1. Introduction to branching

Regular instructions in an assembly code are executed from top to bottom. Branching instructions provide a way to change the order of the execution. With appropriate branch instructions we can create conditional branches equivalent to if statements in high-level languages. We can also create loops and functions.

2. Labels

We need to put labels in the code before we can use the branching instructions. Labels are single words that end with the symbol :. The labels should be placed in separate lines in the code.

3. Unconditional branching instruction B

The instruction B requires one argument that must be a name of a label. The label must appear somewhere else in the code. The instruction will cause the program to immediately go to the specified label. Let us consider the following example.

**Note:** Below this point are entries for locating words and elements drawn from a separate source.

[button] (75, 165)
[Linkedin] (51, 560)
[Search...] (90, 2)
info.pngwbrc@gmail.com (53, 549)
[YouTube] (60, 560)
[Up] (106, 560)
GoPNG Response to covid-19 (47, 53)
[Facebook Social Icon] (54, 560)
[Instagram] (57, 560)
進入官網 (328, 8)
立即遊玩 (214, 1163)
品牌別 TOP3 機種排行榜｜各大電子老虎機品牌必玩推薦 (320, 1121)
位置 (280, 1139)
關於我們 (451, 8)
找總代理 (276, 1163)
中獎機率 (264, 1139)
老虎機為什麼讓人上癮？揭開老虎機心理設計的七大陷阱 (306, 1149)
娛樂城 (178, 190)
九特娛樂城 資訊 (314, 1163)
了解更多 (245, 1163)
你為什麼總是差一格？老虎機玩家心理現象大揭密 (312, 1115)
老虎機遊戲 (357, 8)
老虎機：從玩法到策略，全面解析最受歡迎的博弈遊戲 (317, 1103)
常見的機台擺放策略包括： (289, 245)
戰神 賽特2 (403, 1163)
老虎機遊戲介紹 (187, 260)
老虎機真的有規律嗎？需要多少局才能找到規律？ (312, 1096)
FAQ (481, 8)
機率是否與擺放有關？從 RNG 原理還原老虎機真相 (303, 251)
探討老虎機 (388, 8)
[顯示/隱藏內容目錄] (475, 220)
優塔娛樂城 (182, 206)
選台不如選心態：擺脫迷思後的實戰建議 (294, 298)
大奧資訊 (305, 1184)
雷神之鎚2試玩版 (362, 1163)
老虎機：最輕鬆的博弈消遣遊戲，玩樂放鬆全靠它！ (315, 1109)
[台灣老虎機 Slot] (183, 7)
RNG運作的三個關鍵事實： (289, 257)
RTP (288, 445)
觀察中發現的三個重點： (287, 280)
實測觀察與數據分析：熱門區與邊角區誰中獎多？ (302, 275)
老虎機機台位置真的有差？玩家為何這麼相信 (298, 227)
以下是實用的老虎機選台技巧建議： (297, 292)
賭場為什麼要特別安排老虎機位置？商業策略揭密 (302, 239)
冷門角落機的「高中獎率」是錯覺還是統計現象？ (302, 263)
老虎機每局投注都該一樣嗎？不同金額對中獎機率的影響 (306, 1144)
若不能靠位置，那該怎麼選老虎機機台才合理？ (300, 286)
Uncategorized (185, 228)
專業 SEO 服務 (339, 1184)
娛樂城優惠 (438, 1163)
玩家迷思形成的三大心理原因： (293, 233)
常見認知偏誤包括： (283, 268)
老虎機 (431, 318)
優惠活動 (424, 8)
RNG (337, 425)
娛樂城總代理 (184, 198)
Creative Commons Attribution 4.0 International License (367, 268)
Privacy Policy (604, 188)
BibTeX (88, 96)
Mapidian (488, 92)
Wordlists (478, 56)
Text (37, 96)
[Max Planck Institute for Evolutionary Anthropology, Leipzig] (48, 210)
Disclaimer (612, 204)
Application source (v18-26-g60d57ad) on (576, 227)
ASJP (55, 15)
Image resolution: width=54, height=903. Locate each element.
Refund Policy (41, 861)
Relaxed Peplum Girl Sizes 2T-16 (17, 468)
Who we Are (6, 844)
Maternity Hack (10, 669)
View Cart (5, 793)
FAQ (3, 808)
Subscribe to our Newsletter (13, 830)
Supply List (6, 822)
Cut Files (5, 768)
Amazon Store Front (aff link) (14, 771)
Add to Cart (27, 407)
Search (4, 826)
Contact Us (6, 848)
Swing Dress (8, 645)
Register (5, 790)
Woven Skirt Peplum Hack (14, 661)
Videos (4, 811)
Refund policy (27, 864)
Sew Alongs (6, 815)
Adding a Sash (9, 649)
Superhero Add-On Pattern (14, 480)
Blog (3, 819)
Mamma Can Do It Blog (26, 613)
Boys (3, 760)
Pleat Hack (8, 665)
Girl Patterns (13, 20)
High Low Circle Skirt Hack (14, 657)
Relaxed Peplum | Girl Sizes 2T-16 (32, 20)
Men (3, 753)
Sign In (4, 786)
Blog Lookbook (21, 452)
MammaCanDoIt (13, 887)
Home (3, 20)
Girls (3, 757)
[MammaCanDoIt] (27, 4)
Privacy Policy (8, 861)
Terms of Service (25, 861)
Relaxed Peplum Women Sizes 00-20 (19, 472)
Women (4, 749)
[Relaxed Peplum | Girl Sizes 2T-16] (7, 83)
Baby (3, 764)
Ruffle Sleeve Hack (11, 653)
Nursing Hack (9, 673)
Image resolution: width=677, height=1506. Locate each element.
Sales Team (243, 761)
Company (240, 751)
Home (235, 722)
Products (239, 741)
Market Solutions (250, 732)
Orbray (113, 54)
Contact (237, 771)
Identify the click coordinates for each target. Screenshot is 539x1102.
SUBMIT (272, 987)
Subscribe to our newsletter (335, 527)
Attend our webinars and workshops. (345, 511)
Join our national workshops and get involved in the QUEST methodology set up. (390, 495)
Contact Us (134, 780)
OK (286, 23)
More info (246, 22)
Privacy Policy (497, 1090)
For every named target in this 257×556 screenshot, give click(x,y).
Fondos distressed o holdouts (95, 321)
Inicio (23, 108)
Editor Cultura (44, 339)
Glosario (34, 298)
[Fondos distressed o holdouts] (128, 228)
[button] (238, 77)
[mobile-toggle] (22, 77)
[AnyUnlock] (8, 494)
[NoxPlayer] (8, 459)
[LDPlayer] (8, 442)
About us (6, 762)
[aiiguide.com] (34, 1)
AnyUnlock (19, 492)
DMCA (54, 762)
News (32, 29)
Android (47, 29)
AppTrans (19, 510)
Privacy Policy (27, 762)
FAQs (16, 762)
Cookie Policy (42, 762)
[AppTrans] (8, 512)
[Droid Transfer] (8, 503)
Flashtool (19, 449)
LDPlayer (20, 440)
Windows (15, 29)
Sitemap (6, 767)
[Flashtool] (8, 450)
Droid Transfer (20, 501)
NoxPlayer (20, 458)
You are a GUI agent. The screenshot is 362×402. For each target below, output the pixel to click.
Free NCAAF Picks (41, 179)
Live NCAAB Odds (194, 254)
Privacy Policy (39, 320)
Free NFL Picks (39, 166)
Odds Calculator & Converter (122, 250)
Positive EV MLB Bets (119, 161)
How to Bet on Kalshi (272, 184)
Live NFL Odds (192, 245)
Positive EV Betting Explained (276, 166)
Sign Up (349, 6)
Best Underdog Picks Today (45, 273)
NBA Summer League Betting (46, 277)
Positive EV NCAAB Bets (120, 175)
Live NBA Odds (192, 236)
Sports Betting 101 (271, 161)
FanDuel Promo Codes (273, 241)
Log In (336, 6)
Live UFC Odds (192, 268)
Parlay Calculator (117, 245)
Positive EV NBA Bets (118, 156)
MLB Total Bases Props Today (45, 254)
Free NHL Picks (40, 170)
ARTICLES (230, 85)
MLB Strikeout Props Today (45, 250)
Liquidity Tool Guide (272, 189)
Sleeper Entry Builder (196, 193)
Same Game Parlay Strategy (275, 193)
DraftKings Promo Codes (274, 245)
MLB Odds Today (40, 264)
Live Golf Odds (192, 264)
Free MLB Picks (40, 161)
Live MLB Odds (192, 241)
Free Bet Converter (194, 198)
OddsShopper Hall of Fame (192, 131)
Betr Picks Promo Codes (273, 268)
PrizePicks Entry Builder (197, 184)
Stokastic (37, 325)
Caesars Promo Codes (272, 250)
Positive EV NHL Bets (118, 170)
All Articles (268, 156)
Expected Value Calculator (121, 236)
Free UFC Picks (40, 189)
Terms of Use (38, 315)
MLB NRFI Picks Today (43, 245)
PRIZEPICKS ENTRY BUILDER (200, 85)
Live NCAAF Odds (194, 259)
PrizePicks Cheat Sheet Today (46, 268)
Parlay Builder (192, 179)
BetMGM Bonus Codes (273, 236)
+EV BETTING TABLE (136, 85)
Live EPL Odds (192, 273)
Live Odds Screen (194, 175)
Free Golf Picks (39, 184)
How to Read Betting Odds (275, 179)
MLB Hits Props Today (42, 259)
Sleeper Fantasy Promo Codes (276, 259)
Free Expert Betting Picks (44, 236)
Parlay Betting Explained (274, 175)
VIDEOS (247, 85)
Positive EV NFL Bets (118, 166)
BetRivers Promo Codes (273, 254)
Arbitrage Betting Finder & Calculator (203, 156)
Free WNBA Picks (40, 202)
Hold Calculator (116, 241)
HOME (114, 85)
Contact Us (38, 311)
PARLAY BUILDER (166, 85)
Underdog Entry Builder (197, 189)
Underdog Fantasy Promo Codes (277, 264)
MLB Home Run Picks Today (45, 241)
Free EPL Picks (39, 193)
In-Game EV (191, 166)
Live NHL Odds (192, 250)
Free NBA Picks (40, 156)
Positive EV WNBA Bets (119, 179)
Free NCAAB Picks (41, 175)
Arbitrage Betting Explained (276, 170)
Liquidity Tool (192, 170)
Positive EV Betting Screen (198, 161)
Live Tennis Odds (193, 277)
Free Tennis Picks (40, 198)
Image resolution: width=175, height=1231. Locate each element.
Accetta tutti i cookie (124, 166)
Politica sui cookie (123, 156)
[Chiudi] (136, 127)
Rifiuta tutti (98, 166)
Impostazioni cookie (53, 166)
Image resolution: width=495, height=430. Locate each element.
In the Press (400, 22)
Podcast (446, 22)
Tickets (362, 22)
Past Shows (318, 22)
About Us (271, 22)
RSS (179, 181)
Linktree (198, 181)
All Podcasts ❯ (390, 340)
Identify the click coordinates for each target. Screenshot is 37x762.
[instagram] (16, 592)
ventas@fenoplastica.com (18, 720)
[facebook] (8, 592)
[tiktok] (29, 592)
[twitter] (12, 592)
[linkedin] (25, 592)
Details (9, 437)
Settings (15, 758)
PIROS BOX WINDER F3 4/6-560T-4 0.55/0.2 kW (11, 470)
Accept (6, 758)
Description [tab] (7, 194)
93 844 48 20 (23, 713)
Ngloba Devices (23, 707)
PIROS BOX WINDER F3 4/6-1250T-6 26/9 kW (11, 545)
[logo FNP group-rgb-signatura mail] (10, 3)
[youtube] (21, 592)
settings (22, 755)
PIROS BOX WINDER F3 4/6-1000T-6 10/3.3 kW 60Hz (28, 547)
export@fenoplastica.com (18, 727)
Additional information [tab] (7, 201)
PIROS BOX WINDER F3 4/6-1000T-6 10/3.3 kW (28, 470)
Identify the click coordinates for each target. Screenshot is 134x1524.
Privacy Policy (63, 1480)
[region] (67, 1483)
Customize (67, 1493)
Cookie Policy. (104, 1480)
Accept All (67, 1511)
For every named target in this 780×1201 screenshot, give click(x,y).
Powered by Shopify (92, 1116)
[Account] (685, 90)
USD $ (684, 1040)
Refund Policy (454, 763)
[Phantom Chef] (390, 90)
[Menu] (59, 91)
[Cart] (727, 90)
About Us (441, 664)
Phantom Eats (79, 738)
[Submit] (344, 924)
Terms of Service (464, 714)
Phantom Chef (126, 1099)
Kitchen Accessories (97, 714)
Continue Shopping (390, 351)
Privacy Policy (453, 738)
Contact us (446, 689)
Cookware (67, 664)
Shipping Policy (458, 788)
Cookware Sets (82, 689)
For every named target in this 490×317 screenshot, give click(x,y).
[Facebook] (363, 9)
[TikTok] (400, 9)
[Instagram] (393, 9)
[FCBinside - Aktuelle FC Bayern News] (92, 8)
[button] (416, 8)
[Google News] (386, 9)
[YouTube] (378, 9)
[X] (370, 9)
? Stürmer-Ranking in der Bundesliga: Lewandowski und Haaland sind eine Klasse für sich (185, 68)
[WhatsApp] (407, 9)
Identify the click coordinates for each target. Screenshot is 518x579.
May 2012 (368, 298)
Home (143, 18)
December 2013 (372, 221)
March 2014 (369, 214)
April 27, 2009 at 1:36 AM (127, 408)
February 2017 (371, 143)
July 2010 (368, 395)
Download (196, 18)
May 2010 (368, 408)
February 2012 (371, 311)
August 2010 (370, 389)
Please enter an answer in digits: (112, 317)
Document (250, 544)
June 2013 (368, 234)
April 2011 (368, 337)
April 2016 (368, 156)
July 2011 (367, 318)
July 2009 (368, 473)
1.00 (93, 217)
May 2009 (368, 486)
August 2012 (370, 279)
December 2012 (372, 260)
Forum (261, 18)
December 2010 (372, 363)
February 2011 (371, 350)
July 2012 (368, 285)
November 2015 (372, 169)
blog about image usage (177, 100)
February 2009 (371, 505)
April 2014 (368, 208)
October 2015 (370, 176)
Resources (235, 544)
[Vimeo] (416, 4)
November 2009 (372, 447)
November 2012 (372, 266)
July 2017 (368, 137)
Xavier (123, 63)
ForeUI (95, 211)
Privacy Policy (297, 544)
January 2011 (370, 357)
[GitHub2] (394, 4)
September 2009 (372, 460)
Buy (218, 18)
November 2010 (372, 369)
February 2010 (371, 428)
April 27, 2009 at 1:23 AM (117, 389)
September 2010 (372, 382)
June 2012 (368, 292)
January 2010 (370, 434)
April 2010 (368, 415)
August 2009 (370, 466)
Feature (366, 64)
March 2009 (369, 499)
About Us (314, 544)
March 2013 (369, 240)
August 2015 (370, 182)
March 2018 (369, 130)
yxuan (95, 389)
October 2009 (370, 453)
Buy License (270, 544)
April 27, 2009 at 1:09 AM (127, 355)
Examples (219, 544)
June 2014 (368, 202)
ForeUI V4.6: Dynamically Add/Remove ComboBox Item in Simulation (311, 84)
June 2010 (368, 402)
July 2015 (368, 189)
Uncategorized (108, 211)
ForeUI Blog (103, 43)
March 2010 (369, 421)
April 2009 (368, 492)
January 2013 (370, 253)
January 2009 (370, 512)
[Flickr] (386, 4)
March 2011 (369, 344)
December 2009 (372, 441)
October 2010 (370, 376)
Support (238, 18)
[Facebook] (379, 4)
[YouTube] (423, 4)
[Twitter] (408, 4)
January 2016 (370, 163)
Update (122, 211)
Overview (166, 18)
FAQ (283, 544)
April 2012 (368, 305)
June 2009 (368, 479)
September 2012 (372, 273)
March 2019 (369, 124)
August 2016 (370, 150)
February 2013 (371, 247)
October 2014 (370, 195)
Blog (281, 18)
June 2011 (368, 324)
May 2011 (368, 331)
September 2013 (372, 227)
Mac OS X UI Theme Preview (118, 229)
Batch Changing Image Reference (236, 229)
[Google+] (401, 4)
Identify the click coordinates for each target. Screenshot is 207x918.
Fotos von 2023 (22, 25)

          MOV     X1,     15
          MOV     X2,     20
          B       label001
          MOV     X1,     25
label001:
          MOV     X2,     30

The contents of X1 and X2 will be 15 and 30. The command MOV X1, 25 is not executed.

4. Conditional branching instructions

Conditional branching is achieved by two instructions. The first is the comparison instruction, whose execution sets values in comparison flags. The second instruction reads the flags and decides whether to do the branching or to continue executing the code without branching.

4.1. Comparison instruction CMP

The instruction has two registers as the arguments. If we give the instruction 

CMP     X5,     X6

the computer will evaluate the difference X5-X6. However, instead of storing the difference in one of the registers, the CPU will update the conditional flags. There are more than 10 conditional flags. We will focus on the 10 most important ones.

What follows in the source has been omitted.